• [DESCRIZIONE ESERCIZIO]: Prosegui il brano sul progetto Fao per l'agricoltura biologica in Bhutan, India e Nepal, riprendendo subito dopo la sua ultima frase.

• [BRANO]:
::::::::::

Tra questi progetti ce n’è uno particolarmente significativo?

«Si, vorrei parlare di un progetto del 2006 molto interessante che coinvolgeva i governi di tre Paesi, il Butan, l’India e il Nepal e che, oltre al finanziamento Fao, beneficiava anche di un contributo esterno del Fondo internazionale per lo sviluppo agricolo (Ifad). Il progetto che intendeva diffondere il biologico in questi paesi, andò bene da subito. In quegli anni, soprattutto in India, si era assistito ad un incremento dei suicidi dei contadini dovuti alla dipendenza delle sementi dalle multinazionali e in molti credevano che il riscatto potesse passare dal biologico. Ma forse farei meglio a dire dal biodinamico, perché quei contadini seguivano le fasi lunari e il calendario delle semine e, sotto la guida di Peter Proctor, neozelandese che ha dedicato vent’anni della sua vita a diffondere l’agricoltura biodinamica in India, utilizzavano le varie tecniche biodinamiche e in particolare il corno letame per migliorare la qualità del suolo. I risultati delle produzioni biodinamiche erano poi la cosa più sorprendente: la produzione di vaniglia certificata bio aveva un’infiorescenza fuori dal comune che si tramutava in oro quando veniva venduta sui mercati internazionali. Questo progetto che sulla carta era per il biologico, nella pratica, fu un progetto per la biodinamica. Ed il successo fu un successo empirico: in quelle realtà gli agricoltori, ma anche i formatori governativi, sposavano l’agricoltura biodinamica in maniera del tutto naturale. Il progetto poi si è bruscamente interrotto, ma ancora oggi in quei Paesi l’agricoltura biodinamica è in espansione, nonostante gli attacchi che l’agroecologia subisce ciclicamente. In Bhutan e nel Sikkim, le autorità hanno puntato a diventare 100% biologici e lo stato di Karnataka ha adottato il Zero Budget Natural Farming».

::::::::::

• [DATI REGISTRATI]:
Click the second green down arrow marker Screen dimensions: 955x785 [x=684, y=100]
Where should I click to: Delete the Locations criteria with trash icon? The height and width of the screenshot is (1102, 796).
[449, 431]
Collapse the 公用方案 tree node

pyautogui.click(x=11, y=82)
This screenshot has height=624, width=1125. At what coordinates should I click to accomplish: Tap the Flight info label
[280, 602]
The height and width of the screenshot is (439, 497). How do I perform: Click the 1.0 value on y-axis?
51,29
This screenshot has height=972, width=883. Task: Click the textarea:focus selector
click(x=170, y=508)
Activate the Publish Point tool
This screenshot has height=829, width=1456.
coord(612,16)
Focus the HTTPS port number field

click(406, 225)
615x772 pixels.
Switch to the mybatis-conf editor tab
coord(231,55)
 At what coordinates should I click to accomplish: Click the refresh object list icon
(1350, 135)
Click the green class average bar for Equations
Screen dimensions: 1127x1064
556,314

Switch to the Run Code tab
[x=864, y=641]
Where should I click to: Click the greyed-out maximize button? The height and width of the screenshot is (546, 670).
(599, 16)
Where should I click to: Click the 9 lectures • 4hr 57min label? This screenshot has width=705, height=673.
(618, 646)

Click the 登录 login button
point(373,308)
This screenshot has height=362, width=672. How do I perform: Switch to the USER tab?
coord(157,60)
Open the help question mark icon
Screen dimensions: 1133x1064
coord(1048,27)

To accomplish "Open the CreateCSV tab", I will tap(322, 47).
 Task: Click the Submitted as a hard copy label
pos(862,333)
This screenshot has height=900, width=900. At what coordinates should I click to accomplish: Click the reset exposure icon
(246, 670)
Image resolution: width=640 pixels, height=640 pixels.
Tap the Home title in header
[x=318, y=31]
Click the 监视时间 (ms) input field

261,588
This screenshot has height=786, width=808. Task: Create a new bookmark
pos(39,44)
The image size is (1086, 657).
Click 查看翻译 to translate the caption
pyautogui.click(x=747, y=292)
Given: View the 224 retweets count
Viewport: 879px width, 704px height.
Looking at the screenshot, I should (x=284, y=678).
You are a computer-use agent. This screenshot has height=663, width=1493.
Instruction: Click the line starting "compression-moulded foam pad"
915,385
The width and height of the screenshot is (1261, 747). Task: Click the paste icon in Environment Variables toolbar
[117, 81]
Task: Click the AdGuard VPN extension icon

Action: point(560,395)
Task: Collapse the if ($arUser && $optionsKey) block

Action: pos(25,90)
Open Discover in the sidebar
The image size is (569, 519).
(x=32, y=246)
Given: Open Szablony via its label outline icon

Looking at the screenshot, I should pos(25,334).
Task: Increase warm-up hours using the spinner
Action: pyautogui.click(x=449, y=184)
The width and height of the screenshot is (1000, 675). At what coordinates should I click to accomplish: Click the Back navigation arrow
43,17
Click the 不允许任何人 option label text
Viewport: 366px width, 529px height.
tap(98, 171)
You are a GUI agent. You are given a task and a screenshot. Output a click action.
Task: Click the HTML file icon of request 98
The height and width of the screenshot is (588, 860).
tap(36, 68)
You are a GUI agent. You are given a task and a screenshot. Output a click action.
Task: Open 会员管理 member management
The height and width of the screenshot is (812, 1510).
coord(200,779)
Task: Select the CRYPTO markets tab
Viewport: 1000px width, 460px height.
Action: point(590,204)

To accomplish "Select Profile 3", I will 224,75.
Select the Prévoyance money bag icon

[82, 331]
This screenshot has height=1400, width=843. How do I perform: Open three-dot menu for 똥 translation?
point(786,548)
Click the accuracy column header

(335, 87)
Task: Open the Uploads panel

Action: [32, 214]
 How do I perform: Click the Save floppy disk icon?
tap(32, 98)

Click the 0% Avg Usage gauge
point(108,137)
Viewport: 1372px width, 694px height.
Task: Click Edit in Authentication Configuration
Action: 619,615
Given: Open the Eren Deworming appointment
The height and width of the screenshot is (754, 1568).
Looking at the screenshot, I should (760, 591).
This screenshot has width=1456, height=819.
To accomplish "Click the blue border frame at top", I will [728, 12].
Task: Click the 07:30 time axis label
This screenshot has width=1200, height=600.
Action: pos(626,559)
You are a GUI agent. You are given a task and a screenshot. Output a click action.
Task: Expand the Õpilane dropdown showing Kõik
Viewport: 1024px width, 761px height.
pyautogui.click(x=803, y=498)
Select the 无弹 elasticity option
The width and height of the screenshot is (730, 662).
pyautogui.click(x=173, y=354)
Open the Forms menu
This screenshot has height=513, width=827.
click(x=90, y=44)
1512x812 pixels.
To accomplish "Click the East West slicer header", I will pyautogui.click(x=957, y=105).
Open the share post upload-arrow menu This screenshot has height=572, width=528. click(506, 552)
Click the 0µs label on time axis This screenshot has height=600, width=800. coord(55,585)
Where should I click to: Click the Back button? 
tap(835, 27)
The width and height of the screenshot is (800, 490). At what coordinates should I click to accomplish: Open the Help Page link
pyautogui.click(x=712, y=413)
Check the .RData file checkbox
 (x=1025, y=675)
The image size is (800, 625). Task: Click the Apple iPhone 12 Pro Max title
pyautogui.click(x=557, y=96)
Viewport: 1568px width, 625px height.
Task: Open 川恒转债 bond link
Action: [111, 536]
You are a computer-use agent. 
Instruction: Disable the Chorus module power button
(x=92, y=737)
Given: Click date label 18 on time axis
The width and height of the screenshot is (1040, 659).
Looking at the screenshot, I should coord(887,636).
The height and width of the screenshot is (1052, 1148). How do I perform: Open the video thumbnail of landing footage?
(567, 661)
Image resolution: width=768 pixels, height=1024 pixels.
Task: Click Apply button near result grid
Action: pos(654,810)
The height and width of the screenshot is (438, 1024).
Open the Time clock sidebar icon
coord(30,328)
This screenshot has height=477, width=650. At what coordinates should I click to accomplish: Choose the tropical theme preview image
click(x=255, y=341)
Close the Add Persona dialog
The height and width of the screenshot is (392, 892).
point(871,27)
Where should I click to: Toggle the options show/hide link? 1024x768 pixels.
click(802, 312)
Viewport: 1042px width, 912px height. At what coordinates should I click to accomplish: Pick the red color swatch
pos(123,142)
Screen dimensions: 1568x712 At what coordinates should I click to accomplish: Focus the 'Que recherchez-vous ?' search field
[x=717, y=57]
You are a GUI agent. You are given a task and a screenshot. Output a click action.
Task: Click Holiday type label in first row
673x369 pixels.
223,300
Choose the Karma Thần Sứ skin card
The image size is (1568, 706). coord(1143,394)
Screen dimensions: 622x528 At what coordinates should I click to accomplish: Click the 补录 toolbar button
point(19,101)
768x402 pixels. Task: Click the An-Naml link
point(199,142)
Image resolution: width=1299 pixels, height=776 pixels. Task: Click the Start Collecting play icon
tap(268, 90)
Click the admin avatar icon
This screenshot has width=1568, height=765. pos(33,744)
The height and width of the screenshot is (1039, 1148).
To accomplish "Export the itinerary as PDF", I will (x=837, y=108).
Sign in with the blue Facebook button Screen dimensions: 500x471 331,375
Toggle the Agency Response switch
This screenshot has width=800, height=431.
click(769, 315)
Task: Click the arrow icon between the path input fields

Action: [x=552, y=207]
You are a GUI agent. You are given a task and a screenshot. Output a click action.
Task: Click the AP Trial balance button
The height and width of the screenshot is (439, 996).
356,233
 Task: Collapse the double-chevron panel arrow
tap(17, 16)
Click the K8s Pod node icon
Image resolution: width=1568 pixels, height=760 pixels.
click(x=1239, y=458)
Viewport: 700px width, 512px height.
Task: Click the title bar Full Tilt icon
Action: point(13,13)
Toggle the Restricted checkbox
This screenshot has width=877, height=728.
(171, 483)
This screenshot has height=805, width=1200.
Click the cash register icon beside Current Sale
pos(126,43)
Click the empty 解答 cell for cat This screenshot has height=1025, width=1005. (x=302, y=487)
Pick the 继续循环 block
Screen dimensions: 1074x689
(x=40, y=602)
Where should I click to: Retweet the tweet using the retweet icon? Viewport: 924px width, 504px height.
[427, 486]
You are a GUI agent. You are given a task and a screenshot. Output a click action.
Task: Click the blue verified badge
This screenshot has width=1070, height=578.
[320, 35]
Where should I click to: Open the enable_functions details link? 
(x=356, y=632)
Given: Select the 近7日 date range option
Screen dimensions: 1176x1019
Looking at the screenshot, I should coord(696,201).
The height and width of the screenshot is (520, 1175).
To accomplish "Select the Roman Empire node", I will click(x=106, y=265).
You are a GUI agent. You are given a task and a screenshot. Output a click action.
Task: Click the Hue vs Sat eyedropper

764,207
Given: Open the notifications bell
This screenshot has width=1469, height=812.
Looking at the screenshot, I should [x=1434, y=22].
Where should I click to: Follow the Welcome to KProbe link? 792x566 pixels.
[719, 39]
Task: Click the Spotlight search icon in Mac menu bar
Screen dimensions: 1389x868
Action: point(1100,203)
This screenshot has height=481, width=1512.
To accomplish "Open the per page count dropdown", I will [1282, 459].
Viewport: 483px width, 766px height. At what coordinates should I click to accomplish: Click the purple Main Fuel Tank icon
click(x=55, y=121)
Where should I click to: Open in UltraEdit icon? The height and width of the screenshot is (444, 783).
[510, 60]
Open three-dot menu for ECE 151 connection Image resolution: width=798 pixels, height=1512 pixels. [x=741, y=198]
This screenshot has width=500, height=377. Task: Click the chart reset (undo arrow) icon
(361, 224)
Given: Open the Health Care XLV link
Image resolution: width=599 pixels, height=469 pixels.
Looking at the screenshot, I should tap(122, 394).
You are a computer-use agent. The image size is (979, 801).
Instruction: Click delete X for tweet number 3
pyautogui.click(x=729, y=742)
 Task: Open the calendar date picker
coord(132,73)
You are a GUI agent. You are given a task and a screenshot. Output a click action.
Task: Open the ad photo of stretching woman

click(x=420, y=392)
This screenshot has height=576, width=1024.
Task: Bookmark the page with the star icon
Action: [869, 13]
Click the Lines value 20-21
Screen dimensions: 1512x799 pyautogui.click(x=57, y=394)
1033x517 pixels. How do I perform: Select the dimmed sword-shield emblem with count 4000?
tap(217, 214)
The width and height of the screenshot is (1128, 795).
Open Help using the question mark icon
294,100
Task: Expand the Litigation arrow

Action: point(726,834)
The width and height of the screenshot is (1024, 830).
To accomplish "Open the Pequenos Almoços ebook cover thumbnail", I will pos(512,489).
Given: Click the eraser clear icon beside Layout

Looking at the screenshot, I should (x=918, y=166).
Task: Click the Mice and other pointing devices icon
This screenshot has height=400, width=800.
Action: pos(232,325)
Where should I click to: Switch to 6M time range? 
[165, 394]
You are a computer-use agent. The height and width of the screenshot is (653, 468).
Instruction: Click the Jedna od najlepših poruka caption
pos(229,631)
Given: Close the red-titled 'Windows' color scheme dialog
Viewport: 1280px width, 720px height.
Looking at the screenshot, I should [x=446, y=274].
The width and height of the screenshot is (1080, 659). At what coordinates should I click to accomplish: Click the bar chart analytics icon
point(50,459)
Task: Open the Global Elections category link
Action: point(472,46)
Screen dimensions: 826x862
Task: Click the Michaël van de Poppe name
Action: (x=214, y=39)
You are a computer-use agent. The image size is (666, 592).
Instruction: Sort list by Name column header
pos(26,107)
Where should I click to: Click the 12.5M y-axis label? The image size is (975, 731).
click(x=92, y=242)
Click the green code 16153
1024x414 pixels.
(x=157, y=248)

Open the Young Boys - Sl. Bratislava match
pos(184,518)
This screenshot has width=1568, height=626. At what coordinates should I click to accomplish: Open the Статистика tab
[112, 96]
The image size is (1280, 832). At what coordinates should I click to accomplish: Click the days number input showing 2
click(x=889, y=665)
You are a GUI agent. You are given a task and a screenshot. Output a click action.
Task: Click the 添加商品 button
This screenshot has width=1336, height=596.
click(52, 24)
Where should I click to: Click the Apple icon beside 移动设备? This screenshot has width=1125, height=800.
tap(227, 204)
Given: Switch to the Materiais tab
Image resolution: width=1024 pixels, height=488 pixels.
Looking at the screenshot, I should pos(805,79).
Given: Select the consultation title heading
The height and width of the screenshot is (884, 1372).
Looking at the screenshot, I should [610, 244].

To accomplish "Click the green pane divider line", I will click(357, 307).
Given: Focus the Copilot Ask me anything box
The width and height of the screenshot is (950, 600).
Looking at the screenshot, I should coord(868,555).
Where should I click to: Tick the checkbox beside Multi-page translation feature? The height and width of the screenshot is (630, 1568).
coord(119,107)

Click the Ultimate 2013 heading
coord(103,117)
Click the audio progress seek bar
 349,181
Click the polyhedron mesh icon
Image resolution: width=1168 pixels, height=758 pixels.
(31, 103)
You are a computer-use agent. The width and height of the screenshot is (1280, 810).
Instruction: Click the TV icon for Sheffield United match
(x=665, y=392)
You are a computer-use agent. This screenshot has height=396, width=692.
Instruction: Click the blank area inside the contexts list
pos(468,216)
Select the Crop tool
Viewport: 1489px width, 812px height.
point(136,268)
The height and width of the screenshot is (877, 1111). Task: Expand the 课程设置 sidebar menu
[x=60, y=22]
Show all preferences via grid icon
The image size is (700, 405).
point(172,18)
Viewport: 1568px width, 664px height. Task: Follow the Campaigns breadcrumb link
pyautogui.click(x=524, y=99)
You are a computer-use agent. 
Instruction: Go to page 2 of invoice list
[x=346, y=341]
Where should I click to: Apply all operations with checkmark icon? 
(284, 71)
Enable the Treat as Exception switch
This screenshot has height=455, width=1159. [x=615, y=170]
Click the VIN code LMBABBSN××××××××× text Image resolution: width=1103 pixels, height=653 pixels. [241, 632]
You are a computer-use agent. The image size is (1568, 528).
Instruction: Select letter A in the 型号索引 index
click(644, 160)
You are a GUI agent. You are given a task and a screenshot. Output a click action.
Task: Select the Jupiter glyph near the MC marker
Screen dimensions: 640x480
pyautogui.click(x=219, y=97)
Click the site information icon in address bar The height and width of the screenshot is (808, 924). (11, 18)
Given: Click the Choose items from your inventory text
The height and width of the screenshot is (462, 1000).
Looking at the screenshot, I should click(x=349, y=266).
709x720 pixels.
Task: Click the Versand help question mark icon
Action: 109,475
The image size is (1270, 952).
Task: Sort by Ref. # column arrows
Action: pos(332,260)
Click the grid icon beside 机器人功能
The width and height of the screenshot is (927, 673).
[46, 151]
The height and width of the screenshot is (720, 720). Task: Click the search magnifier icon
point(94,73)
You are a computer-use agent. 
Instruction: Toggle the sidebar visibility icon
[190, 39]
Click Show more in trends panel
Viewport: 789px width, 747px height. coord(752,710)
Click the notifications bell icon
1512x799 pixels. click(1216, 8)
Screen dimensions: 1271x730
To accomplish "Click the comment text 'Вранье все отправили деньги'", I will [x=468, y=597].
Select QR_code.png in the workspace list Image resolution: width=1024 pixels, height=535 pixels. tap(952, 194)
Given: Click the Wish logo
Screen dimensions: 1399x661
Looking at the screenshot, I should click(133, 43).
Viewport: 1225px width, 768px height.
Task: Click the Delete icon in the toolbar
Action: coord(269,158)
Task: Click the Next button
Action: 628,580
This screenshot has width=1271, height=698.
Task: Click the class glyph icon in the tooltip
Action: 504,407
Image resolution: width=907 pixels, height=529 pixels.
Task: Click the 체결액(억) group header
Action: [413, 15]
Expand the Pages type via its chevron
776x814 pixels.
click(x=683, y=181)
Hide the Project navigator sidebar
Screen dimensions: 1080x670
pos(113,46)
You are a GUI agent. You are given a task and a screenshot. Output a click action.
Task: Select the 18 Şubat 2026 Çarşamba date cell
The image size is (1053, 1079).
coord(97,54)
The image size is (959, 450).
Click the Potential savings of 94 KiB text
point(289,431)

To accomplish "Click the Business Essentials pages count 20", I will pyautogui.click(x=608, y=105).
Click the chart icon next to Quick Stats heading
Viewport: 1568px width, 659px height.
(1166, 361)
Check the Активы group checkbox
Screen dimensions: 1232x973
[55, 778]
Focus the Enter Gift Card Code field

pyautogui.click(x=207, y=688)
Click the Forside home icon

::::::::::

• [RISULTATO]:
E in questo momento di che cosa si occupa?

«Oggi sono in pensione e collaboro come volontaria con diverse organizzazioni italiane e internazionali in progetti nei quali posso dare il mio contributo professionale: oltre alla mia collaborazione con l’Associazione per l’agricoltura biodinamica, sto lavorando con un’organizzazione tedesca, la “Tmg - Think tank for Sustainability” di Berlino, a un progetto sulla contabilità ambientale totale nella filiera dell’agroalimentare. Con l’Arizona State University, rinomata per il suo carattere innovativo, è in progetto invece un mio corso sull’ecologia alimentare, inoltre faccio parte della Commissione Internazionale per il futuro dell’Agricoltura e l’Alimentazione di Vandana Shiva, per la quale ho scritto la prefazione del suo ultimo libro “Agroecologia e crisi climatica” (Terra Nuova editore, ndr) e con la quale promoviamo la campagna globale “Per un cibo e un’agricoltura liberi da veleni entro il 2030”, a cui hanno già aderito settanta comuni italiani».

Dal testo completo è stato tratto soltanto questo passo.